The findings don't point toward a treatment, but they do give scientists more insight into neuroblastoma, said study co-author Dr. John Maris.
"We've learned a lot more about the underlying cause and the biology of the disease," said Maris, director of the Center for Childhood Cancer Research at the University of Pennsylvania School of Medicine, in Philadelphia.
Although not well known, neuroblastoma is the second most common form of cancer in children after leukemia, Maris said. The American Cancer Society estimates that about 650 children develop it each year in the United States.
Neuroblastoma strikes young children and infants, and is fatal in about two-thirds of the cases, Maris said.
Tumors develop in the nervous system and can appear along the spine and in the neck, chest and abdomen, he said.
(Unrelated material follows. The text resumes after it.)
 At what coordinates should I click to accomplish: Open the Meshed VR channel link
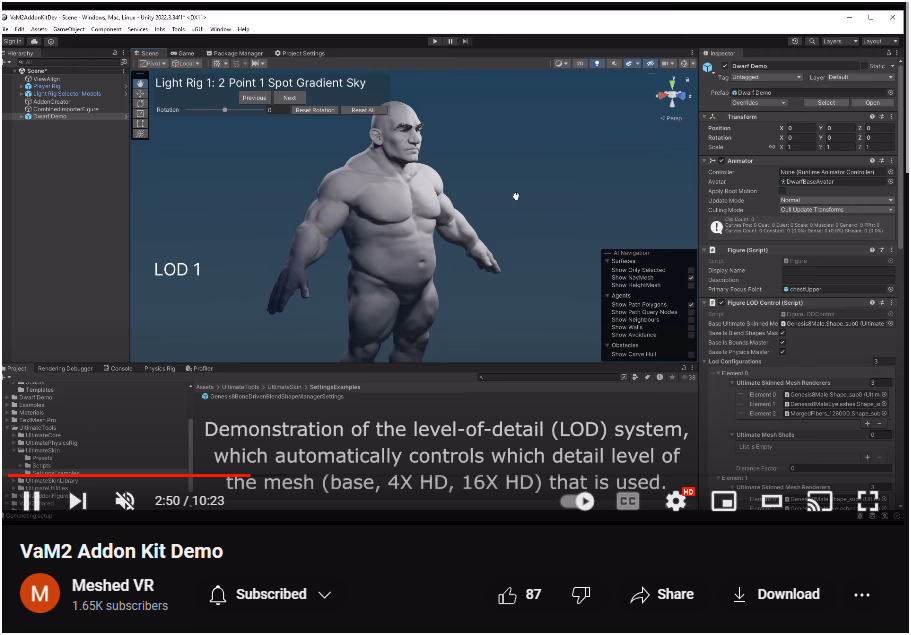tap(114, 585)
Many tumors begin in the adrenal gland, which produces adrenaline in the body.
Most children have an aggressive form of the disease and must be treated with intensive therapy, involving strategies such as chemotherapy, radiation and stem-cell transplants, Maris said.
The disease appears to run in families, but only in about 1 percent of cases, he said. In those cases, a child survives the cancer and grows up to have a child with the disease.
In the new study, researchers looked at genetic samples from hundreds of white children with the disease and compared them with those of children who didn't have it.
They found that a specific "copy number variation" -- a kind of genetic trait -- doubles the chances that a child will develop the cancer. A report on the findings appears in the June 18 issue of Nature.
People inherit half their DNA from their mothers and half from fathers, but errors occur along the way. Human's genetic replication machinery functions, in a sense, like a malfunctioning copy machine that occasionally spits out too many -- or two few -- copies of a page while duplicating a stack of documents.
When DNA is copied incorrectly, the result is known as a copy number variation.